(SUPPLIED DATA)
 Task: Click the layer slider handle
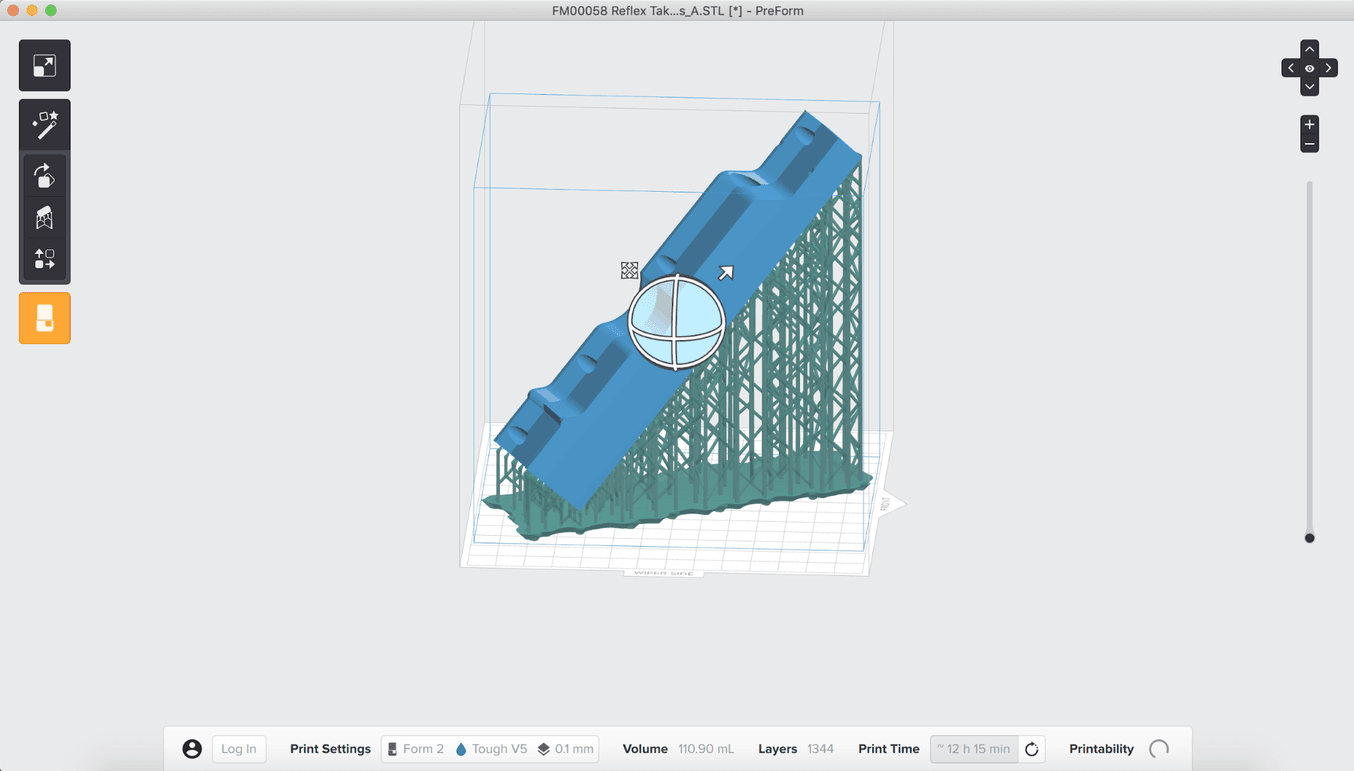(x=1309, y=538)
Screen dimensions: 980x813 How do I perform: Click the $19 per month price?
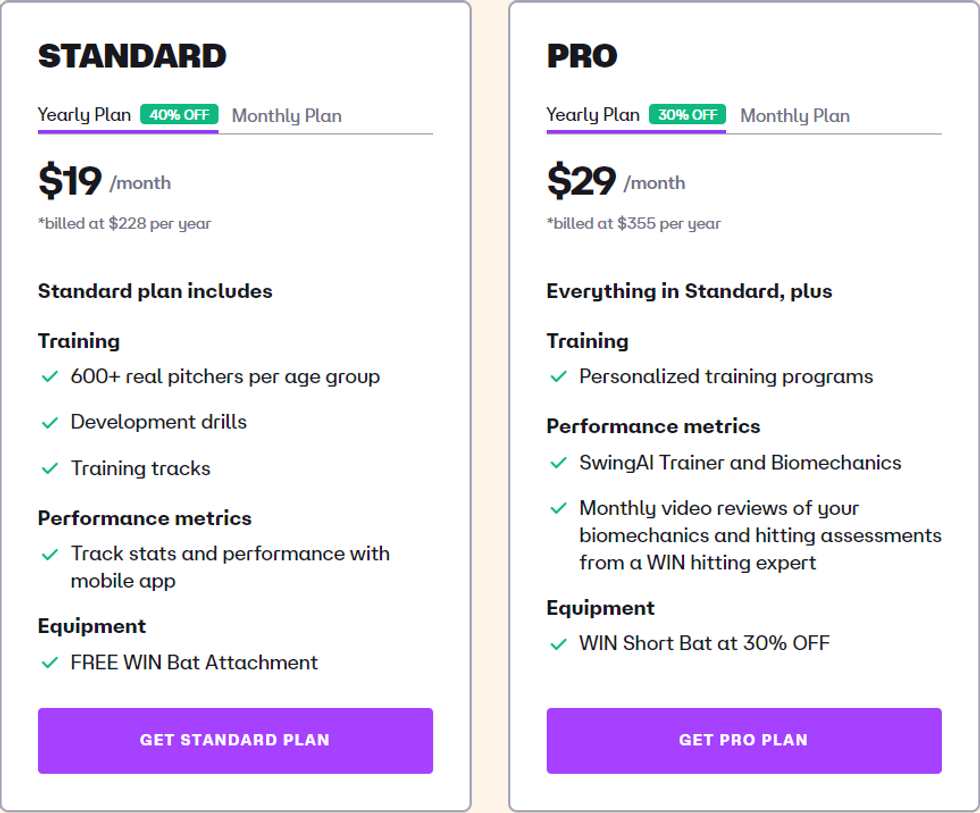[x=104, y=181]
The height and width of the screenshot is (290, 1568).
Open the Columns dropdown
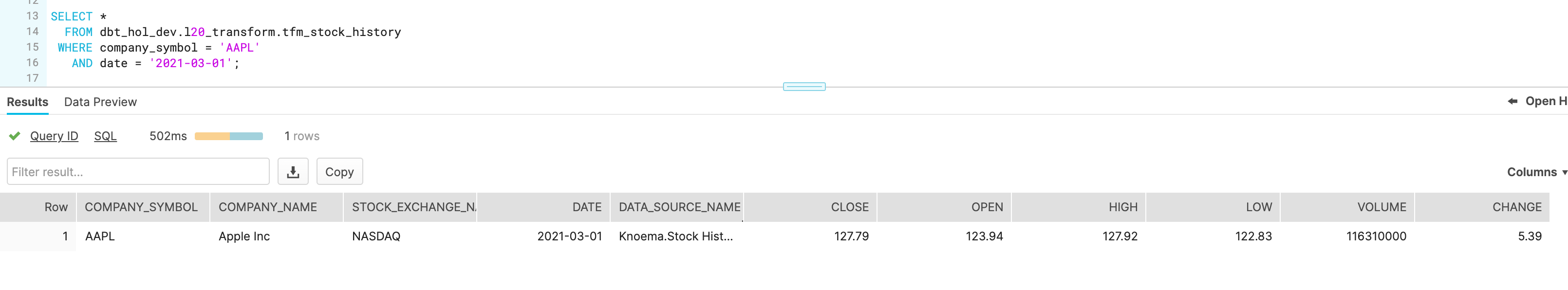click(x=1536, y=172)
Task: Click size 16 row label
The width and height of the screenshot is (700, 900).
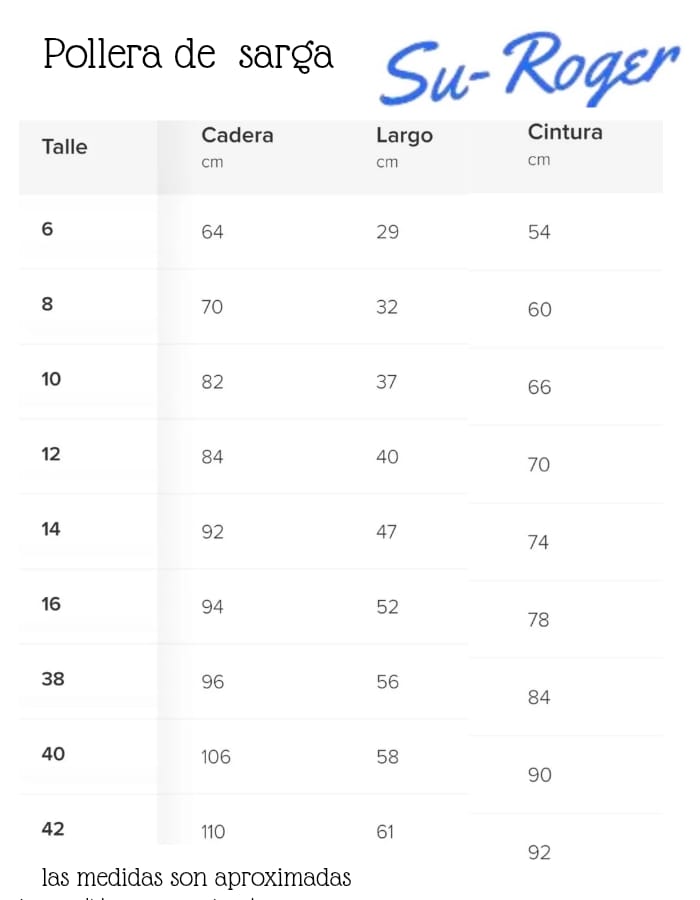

(TRY IT)
Everything in the records above must be restated verbatim, save for the pictures.

(YOUR RESPONSE)
 Task: Click the layer slider handle
(x=1309, y=538)
Screen dimensions: 980x813 How do I perform: Click the $19 per month price?
[x=104, y=181]
The height and width of the screenshot is (290, 1568).
Open the Columns dropdown
click(x=1536, y=172)
Task: Click size 16 row label
The width and height of the screenshot is (700, 900).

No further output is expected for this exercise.